En un mundo donde nadie sea
obligado a trabajar más de cuatro horas al día, toda persona ¿con curiosidad
científica podrá satisfacerla, y todo pintor podrá pintar sin morirse de
hambre, no importa lo maravillosos que puedan ser sus cuadros. Los escritores
jóvenes no se verán forzados a llamar la atención por medio de sensacionales
chapucerías, hechas con miras a obtener la independencia económica que se necesita
para las obras monumentales, y para las cuales, cuando por fin llega la
oportunidad, habrán perdido el gusto y la capacidad. Los hombres que en su
trabajo profesional se interesen por algún aspecto de la economía o de la
administración, será capaz de desarrollar sus ideas sin el distanciamiento
académico, que suele hacer aparecer carentes de realismo las obras de los
economistas universitarios. Los médicos tendrán tiempo de aprender acerca de
los progresos de la medicina; los maestros no lucharán desesperadamente para
enseñar por métodos rutinarios cosas que aprendieron en su juventud, y cuya
falsedad puede haber sido demostrada en el intervalo.

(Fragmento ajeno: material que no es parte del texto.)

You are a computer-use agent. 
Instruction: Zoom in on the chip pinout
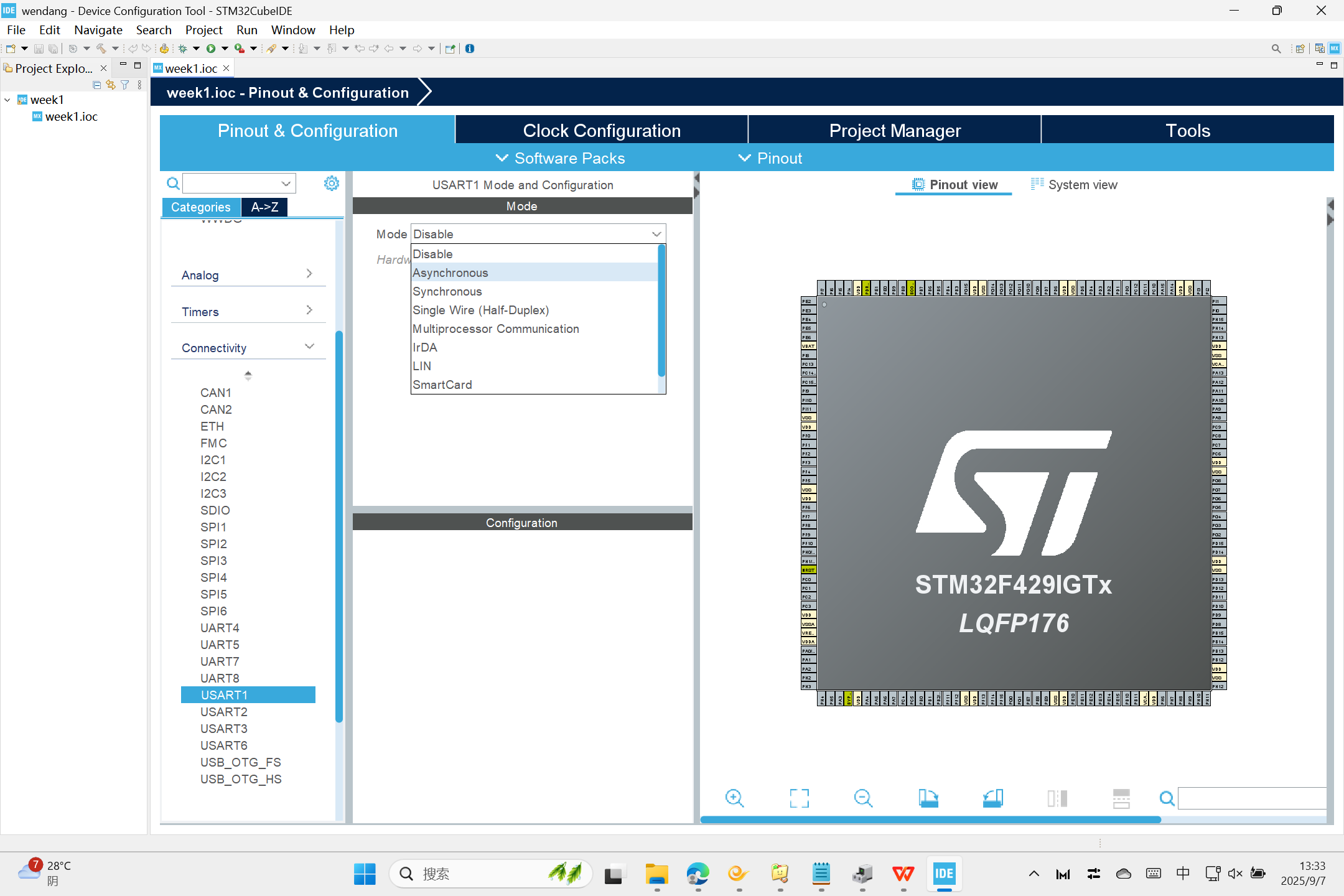[734, 798]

Sobre todo, habrá felicidad
y alegría de vivir, en lugar de nervios gastados, cansancio y dispepsia. El trabajo
exigido bastará para hacer del ocio algo delicioso, pero no para producir
agotamiento. Puesto que los hombres no estarán cansados en su tiempo libre, no
querrán solamente distracciones pasivas e insípidas. Es probable que al menos
un uno por ciento dedique el tiempo que no le consuma su trabajo profesional a
tareas de algún interés público, y, puesto que no dependerá de tales tareas
para ganarse la vida, su originalidad no se verá estorbada y no habrá necesidad
de conformarse a las normas establecidas por los viejos eruditos. Pero no
solamente en estos casos excepcionales se manifestarán las ventajas del ocio.

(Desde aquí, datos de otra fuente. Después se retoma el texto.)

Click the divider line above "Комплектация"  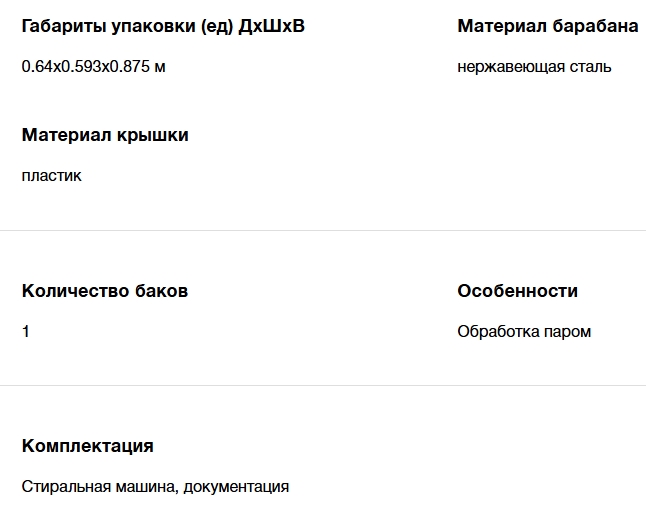(x=323, y=386)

Los hombres y las mujeres corrientes, al tener la oportunidad de una vida
feliz, llegarán a ser más bondadosos y menos inoportunos, y menos inclinados a
mirar a los demás con suspicacia. La afición a la guerra desaparecerá, en parte
por la razón que antecede y en parte porque supone un largo y duro trabajo para
todos. El buen carácter es, de todas las cualidades morales, la que más
necesita el mundo, y el buen carácter es la consecuencia de la tranquilidad y
la seguridad, no de una vida de ardua lucha. Los métodos de producción modernos
nos han dado la posibilidad de la paz y la seguridad para todos; hemos elegido,
en vez de esto, el exceso de trabajo para unos y la inanición para otros. Hasta
aquí, hemos sido tan activos como lo éramos antes de que hubiese máquinas; en
esto, hemos sido unos necios, pero no hay razón para seguir siendo necios para
siempre. (*)
(*) Fuente: Bertrand
Russell, Elogio de la Ociosidad. Ed. Edasa, Barcelona, 1986.